Wülfrath Klinik Aprath: Ruine statt Zauberberg

Wülfrath · Die einstige Heilstätte verfällt seit Jahren, und niemanden kümmert es. Ein niederländischer Investor wollte eine Luxus-Klinik bauen. Das Projekt starb, nun will er Immobilie und Grundstück so schnell wie möglich loswerden.

 104 Jahre nach ihrer Eröffnung verfällt die Klinik Aprath mehr und mehr. Nun soll sie im Sommer abgerissen werden.

104 Jahre nach ihrer Eröffnung verfällt die Klinik Aprath mehr und mehr. Nun soll sie im Sommer abgerissen werden.

Foto: Dietrich Janicki

Träume wachsen schnell. Vor einigen Jahre sollte das einstige Klinikum Aprath nach den Plänen niederländischer Finanzinvestoren zu einer Luxus-Klinik mit Sanatorium umgebaut werden. Kein Traum war zu klein: Reiche aus aller Welt sollten auf dem kleinen Fleckchen Wülfrath zur Behandlung ihrer Malaisen einfliegen, möglichst noch auf einem kleinen angrenzenden Flugplatz, der im Gespräch war. Top-Behandlung mit Top-Ärzten zu Top-Preisen: Auch für die Wülfrather Wirtschaft wäre sicherlich ein Brocken Wohlstand abgefallen.

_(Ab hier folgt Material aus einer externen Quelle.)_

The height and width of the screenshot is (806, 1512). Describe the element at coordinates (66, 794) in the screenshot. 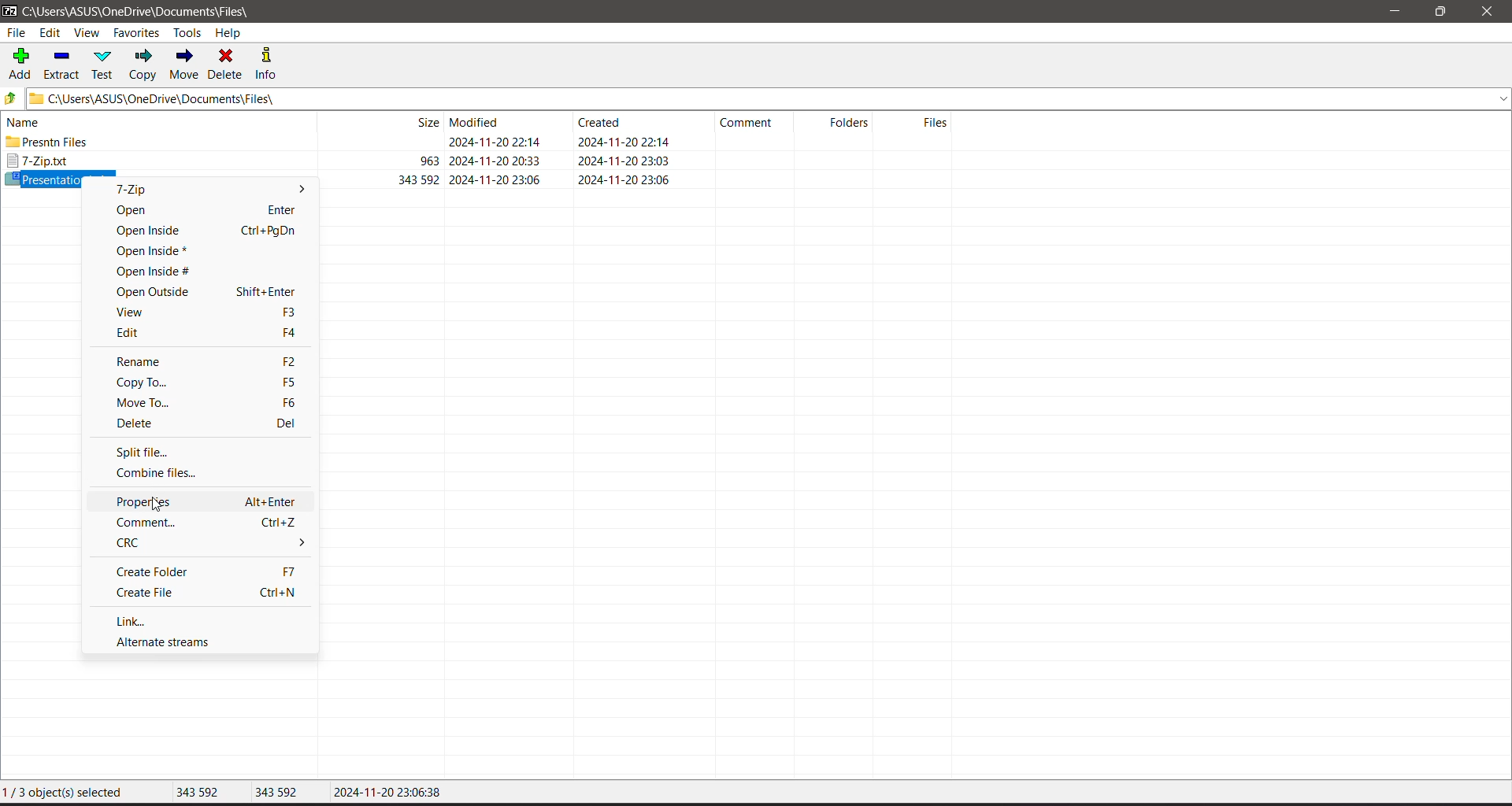

I see `1/3 object(s) selecte` at that location.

Das Projekt starb so schnell, wie sich jetzt der Traum vom Medizin-High-Tech-Standort in der Kalkstadt verflüchtigt hat. Der einstige Traum vergammelt mittlerweile als Ruine. Niemand kümmert sich um das Areal. Die Eigentümer tun ihrer Verpflichtung Genüge, das Grundstück und die Häuser mit Zäunen abzusperren. Der Hinweis: "Betreten verboten. Lebensgefahr" soll abschrecken. Tut er aber nicht. Am Wochenende zündeten Brandstifter wieder einmal, wie schon öfter in der Vergangenheit, Inventar oder Unrat an. Die Feuerwehr löscht, die Täter sind meist weg, den Eigentümer stört es nicht wirklich, denn er hat keinen Schaden.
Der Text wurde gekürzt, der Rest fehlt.